▶ **Material provided**:
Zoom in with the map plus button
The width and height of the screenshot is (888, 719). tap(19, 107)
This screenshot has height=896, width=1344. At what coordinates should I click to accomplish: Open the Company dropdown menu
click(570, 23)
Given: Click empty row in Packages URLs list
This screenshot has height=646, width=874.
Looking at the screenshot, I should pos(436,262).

* * *

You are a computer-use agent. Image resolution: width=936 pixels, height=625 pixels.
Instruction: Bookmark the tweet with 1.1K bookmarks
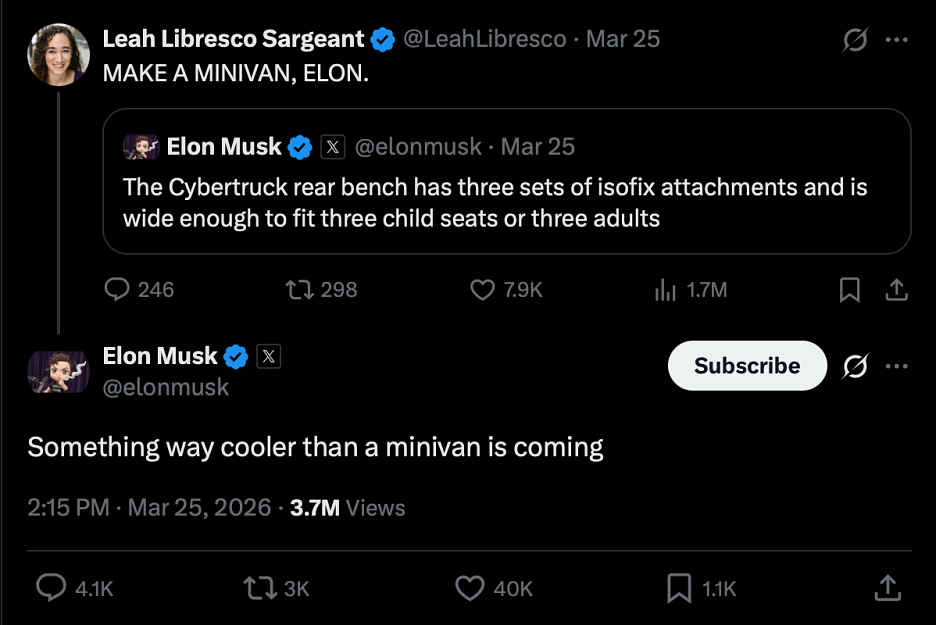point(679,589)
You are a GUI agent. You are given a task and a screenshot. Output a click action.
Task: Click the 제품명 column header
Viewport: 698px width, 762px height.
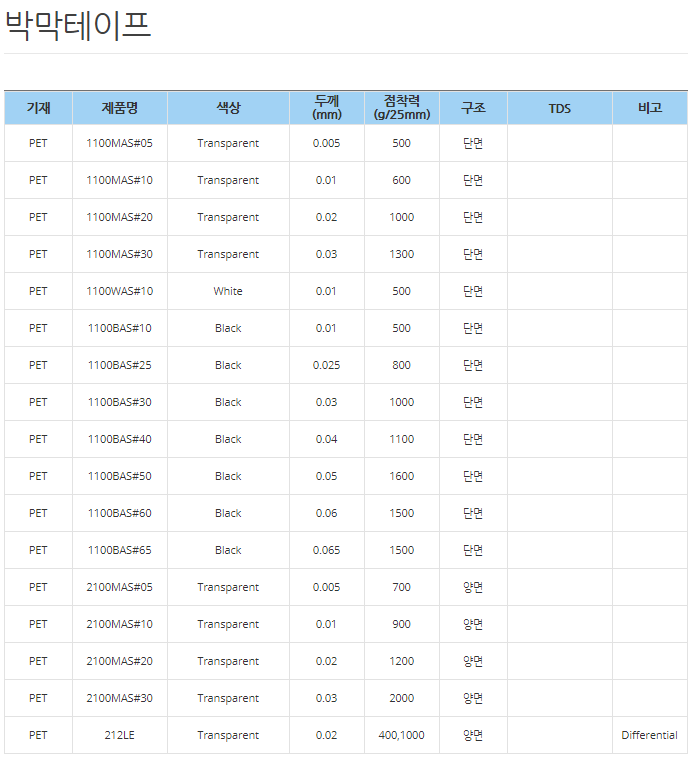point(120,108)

▶ **Description of the task**:
With the data above as the source, tally the lines that include the string "agent", and give that figure alone.

▶ **Reply to the exercise**:
2